This homework consists of five problems: the first three exercise your understanding of symbol tables, and the last is a problem that will help you understand both the implementation and behavior of hash tables. You MUST make sure that you do the following
Submit each of problems 1-3 in a file called Answers.05.txt. Each of the problems is worth 10 points.
For this problem, you are going to solve an interesting problem that arises when we search web documents: it is often the case that you are reading a paper or a webpage, and you would like to find other documents that are similar to this one (e.g., you are doing research about hoplite tactics during the Battle of Marathon, and the author has an interesting take on the physical evidence revealed by archeology, and you would like to find other articles that approach the problem from the same angle; or perhaps you are an English teacher reading a student paper that sounds very familiar, and you would like to see if this paper has been plagiarized from the web; and so on). Of course you can Google keywords, but one way to estimate the similarity of documents would be to build a concordance of each document (i.e., list of all words in the document perhaps with other information such as a list of occurrence or simply the number of occurrences of each word) and then check how big the intersection of the concordances are (i..e., how many words appear in both documents). In this program, we will perform a test like this to estimate how similar a number of documents are, by building a concordance of all the words in all documents, and recording for each word how many occurrences there were in each document. We will output a sorted list of all the words in the concordance, ordered by the total number of occurrences of each word.
The client program TextAnalyzer will read from the standard input a series of lines of text: each line will be assumed to be part of a document, with a line beginning with "$next$" separating each document, and a line beginning with $end$ marking the end of the input (see the sample interaction below). There will be a maximum of 10 documents which can be processed in one session, however, you may input any number up to 10. The input for each document will be stripped of punctuation (,.!:;"'?()) and converted to all lower-case, and then "tokenized" into an array of separate words (which were separated by white space in the original line). These are the words inserted into the concordance with the number of the document that it came from.
The outline of your client code should be something like this:
Scanner in = new Scanner(System.in); int docNumber = 0; // print a welcome message and explain what to do String line = in.nextLine(); while ( the line does not start with the terminator word ) { if ( the line starts with the separator word ) ++docNumber; else { remove punctuation from line and convert to all lower case String[] lineArray = line.split("\\s+"); insert each member of the array (the words that were separated by white space) into the concordance with their document number } line = in.nextLine(); }
// remove all the words from the concordance and sort them by total number of occurrences, and then alphabetically, and print it out
You will build a class Concordance which uses a hash table to store linked-list buckets of nodes which contain the following information:
String word;
int [] count;
the second being an array that records how many times the word occurred in document 0, 1, 2, etc. Every time you insert a word into the concordance, you will need to hash the word using a suitable hash function for strings, and then search the bucket for the word. If it appears already, then update the count array with the information that you found another occurrence of the word for this document; if the word does not appear, then you need to add it to the bucket, recording at count of 1 for this document.
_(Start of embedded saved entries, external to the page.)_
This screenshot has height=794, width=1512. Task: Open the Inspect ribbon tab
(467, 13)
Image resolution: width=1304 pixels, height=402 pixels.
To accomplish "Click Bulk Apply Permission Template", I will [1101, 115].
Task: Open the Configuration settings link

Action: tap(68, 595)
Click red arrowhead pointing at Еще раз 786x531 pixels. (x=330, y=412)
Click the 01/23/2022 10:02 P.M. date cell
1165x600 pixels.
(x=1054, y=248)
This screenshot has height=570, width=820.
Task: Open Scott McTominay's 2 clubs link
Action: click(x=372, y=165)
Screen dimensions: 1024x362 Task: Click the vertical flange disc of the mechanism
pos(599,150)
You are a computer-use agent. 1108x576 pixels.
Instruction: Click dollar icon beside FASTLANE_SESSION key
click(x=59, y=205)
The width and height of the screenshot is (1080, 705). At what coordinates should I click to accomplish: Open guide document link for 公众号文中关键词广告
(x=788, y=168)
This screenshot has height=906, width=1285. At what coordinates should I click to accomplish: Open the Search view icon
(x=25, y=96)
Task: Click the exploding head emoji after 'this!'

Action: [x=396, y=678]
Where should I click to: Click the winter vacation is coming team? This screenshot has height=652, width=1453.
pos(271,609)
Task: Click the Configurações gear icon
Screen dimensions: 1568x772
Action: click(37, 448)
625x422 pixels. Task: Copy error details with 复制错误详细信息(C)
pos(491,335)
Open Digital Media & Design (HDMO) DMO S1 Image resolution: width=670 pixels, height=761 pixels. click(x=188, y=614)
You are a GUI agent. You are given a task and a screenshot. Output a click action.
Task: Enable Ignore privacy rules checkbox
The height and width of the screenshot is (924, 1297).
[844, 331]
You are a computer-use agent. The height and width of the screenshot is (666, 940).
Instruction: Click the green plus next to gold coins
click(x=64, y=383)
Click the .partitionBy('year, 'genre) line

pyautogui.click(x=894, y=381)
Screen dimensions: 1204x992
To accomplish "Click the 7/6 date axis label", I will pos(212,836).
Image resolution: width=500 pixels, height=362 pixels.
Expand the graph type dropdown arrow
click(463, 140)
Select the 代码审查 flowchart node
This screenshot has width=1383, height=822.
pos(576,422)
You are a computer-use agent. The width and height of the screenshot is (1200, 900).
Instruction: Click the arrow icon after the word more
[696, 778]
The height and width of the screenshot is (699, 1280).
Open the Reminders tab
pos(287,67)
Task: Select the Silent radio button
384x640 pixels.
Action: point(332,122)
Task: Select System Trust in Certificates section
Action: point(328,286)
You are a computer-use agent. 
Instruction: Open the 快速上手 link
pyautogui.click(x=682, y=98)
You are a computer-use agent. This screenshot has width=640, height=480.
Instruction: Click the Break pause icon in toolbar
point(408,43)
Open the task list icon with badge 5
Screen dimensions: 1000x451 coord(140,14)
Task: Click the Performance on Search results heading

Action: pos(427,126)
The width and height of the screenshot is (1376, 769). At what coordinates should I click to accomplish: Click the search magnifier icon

The size of your hash table should be some relatively large prime number (Google "list of primes" to find one).
Since it is not very useful to count simple words such as "and", "or", "but" and so on, you should build a "blacklist" of words that never get inserted into the concordance---they should simply be ignored when you see them. You should include the following words in your blacklist:
and, or, but, however, he, she, it, thus, when, not, now, is, the, of, this, a, that, been
Here is a sample interaction with the program. Red is the user input. We will test your code by hand, and then give it some relatively large documents by redirecting the standard input.
Welcome to the Text Intersection Program!
You may load up to 10 documents by typing each to the standard input, separating each by
line starting with the word "$next$"; insert a line starting with "$end$" to terminate the list
and output the results.
This is the first line of the first document, and
this is the second line of that document.
$next$
THis is the first line of the second one, and
this is the second,
no, the third line.
$next$
And this is, finally, the third document; which
is "supposed" to be the last one.
Yeah, I guess it will be the last one.
$end$
Concordance:
line [2][2][0]
document [2][0][1]
first [2][1][0]
one [0][1][2]
second [1][2][0]
be [0][0][2]
last [0][0][2]
third [0][1][1]
finally [0][0][1]
guess [0][0][1]
i [0][0][1]
no [0][1][0]
supposed [0][0][1]
to [0][0][1]
which [0][0][1]
will [0][0][1]
yeah [0][0][1]
Note that we outputted the concordance in sorted order, sorted by greatest total frequency first, then alphabetically to break ties within a given frequency. We'd like for you to do this too: one method is to use heapsort: dump the entries of the concordance into a heap-based priority queue after you've built it up, and then print entries as they're deleted. Think carefully about what you'd like your Keys to be. Hint: you may need to implement Comparable.